▸ ABOUT THIS TASK:
Pictures in the records below must be left out. Return exactly the lines from the line with "Given: Click the duration value 2511.470354" to the line with "Instruction: Toggle the magnet snap tool", both included.

(Source records)

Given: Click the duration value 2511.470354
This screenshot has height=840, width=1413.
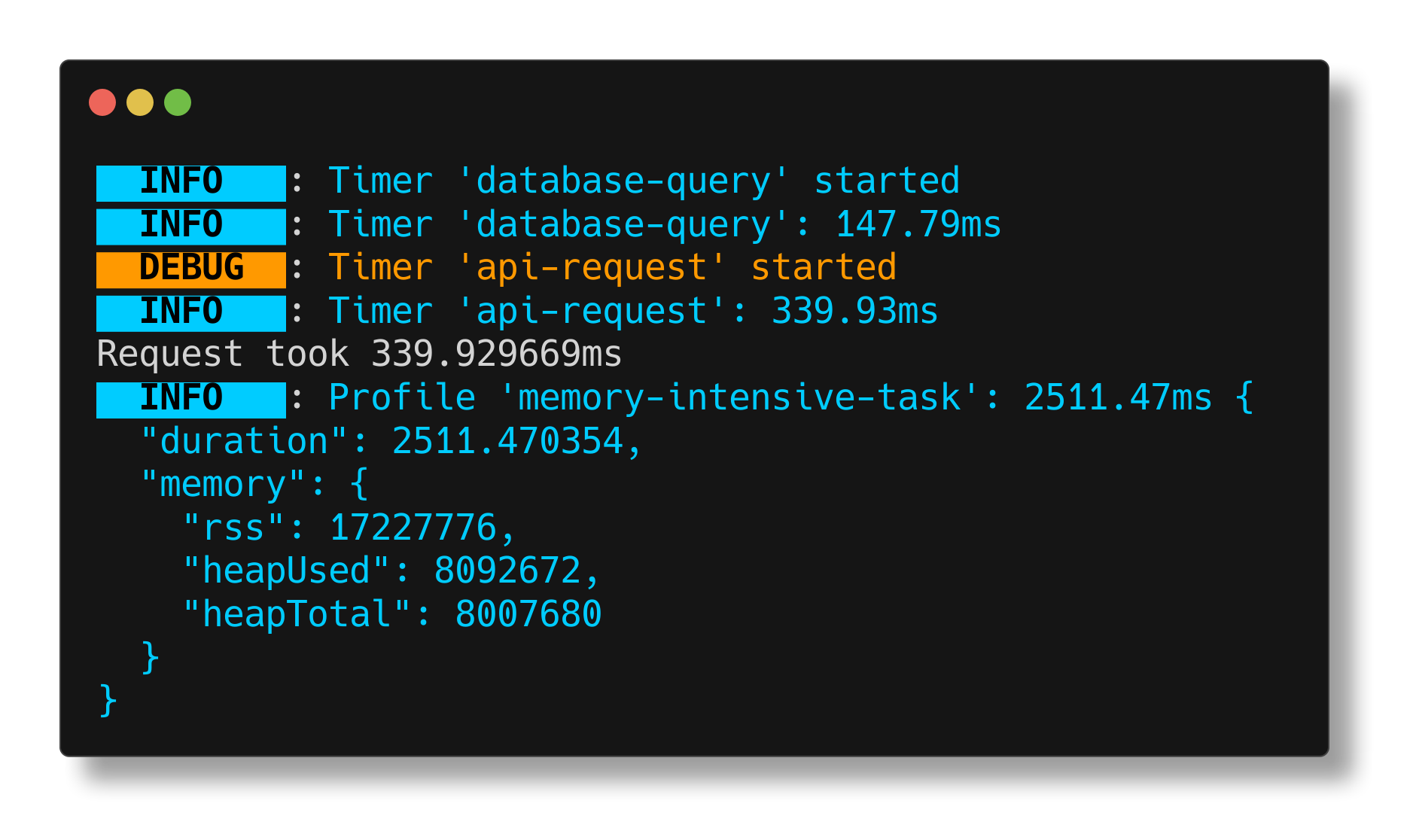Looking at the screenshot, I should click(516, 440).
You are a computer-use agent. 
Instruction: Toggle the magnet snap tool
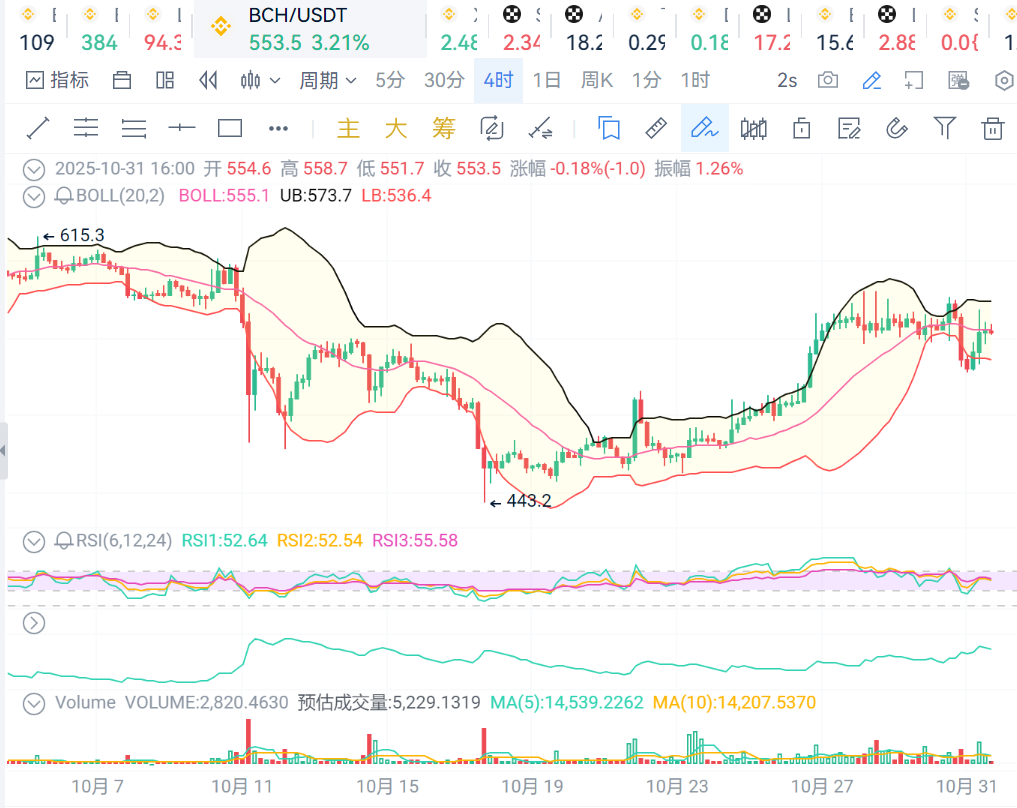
...
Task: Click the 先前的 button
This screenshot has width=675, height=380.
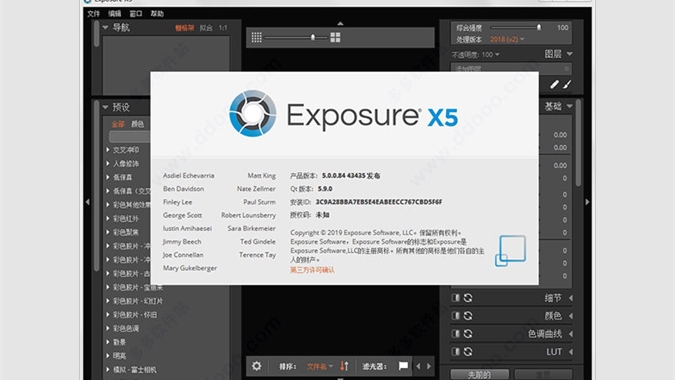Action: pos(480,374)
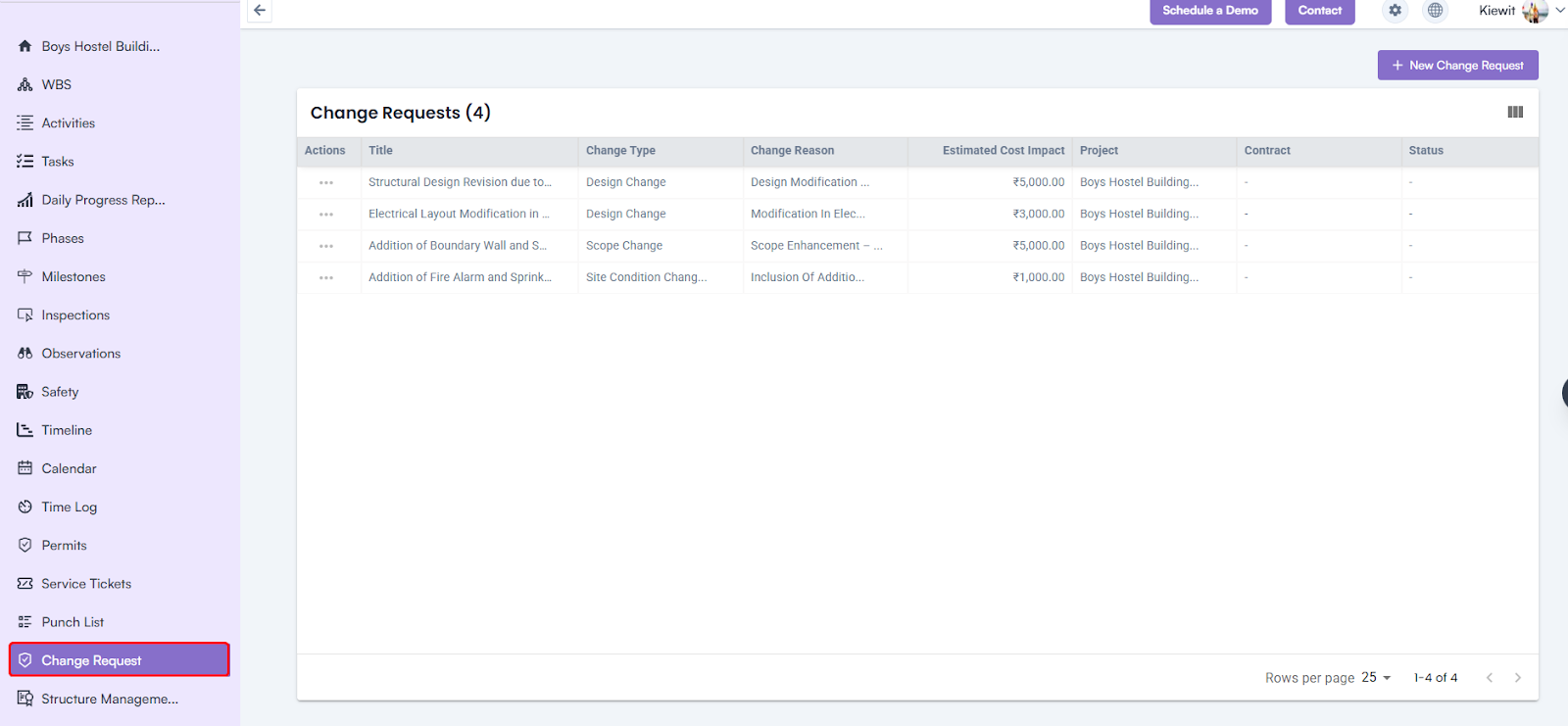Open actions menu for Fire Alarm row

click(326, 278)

▸ YOUR RESPONSE:
Given: Click the duration value 2511.470354
This screenshot has height=840, width=1413.
Looking at the screenshot, I should click(516, 440).
You are a computer-use agent. 
Instruction: Toggle the magnet snap tool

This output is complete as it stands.